The revolution will be virtualized — and Boston will be ready.
That’s what the developers, artists and businesspeople of the Boston/Cambridge virtual reality community told Metro this month as we dove deep into the up-and-coming world of VR.
The idea of immersive entertainment isn’t new. Researchers and hobbyists have been tinkering with equipment for decades. But thanks to the emergence of new, affordable hardware, Boston-area insiders say, VR is about to explode.
The excitement in the city is palpable.
“I’m like a 3-year-old on a sugar high. You wouldn’t believe it,” said Jeffrey Jacobson, a VR consultant who’s an industry veteran.
Jacobson is one of the organizers of Boston’s uncommonly popular virtual reality meet-up, which every month draws more than 100 enthusiasts. With more than 1,300 members and counting, it’s the fifth largest of its kind in the world.
Its members have big ideas. From art and game design to architecture and medicine, Boston industry leaders told Metro, strap-on headsets could bring huge improvements to education, medicine, entertainment and design.
This is the beginning of big change, innovators here told Metro, and they are scrambling to be among the first and best in their field, pivoting from work in 2D to building immersive environments and games.
“I really doubled down on VR because I really feel like that’s where the opportunity is,” said Jono Forbes from Boston gaming company Defective Studios.
His company was making a world-building game — a kind of distant cousin of MineCraft —- called VRMT.He said the group of gamers in Boston is close-knit, and less brutally competitive than in other global tech hubs.
“It’s a smaller pool, and it feels like you can get traction easier here than in Silicon Valley, where there’s too much noise,” he said. “Everybody sees an opportunity, but moreover is just really, really excited by the technology.”
At the center of the VR universe: Oculus. It’s affordable, it works and, thanks to a $2 billion buy-in from Facebook last year, it has name recognition.
Developers have had access to it for over a year, and it’s set to become available to consumers in 2016. For Boston’s indie programmers and start-ups, sources told Metro, that means the clock is ticking.
Sitting in a conference room at the Cambridge Innovation Center, Amedeo Mapelli fired up his desktop computer and demo-ed Simmetri, the project he’s been fine-tuning for a decade.

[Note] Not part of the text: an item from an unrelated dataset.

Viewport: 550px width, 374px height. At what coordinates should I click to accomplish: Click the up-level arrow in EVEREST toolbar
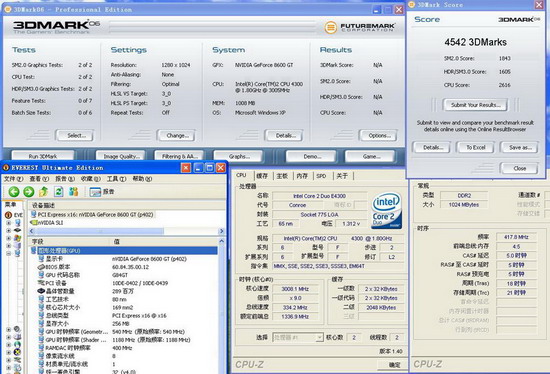(x=43, y=192)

It’s a tool like Photoshop that helps artists make projects like interactive music videos, then plunk the viewer inside. (In one video, multicolored blocks bounce down a hill in slow-motion to moody techno. Another follows the life and death of a butterfly, whose wings you control.)
And, he told Metro, he needs to finish it, now.
“Before, I was like, ‘I can kind of do this indefinitely,’ Now there is pressure, definitely,” he said.
A company called virZoom, which makes VR games that use sensors attached to an exercise bike, said it is timing its release with the release for Oculus.
With all the attention virtual reality is getting, and with Boston is looking to carve out a space for itself in the industry, Mapelli said, area techies are trying not to make junk just for the sake of making it.
“All of us in the VR community don’t want to happen is trendy, hype-y things that don’t amount to anything,” he said. “The important thing is for people to be questioning what they’re using and always asking: does this add something new? Is it useful?"
Positioned behind laptops at a U-shaped table in the British Consulate office in Cambridge, a group of two-dozen developers hacked away at their VR projects, passed around headsets from Oculus and Google Cardboard – the DIY-spirit $24 alternative to pricier sets - and chatted in giddy circles about the virtual future.
It was the first-ever Boston VR Devs hackathon – there were plans to hold one a month – and it started with a Skype call to a VR expert in the UK named Tim Edwards.
The VR hackers came at the tech from diverse entry points. Dan Yamins, an MIT researcher, talked about the possibilities for neuroscience research. Michael Schenck work-shopped ideas for his VR treasure-hunting game called “Lost Loot.” Henry Zhou, a junior at Tufts, said he saw VR as a way to make interactive livestreams of overcrowded computer science classes for students to watch at home.
Jeff Bail, one of the meet-up’s organizers, told Metro he was most excited about medical virtual reality, and all its possible uses in teaching hospitals and research labs. A developer in the city has already begun making an app that can help patients with autism. Another is designing VR therapy for people with eating disorders.
Innovation in virtual reality could start in small communities like his, he said.
“We’re really hoping to make Boston a VR hub,” Bail said. “And that’s really a secondary mission. For me, the primary thing is bringing people in, letting them try our VR and see what it’s all about.”
Want to try out some VR? The next Boston VR Meetup is scheduled for Wednesday, Aug. 26.
This article has been corrected to include the proper spelling of Simmetri.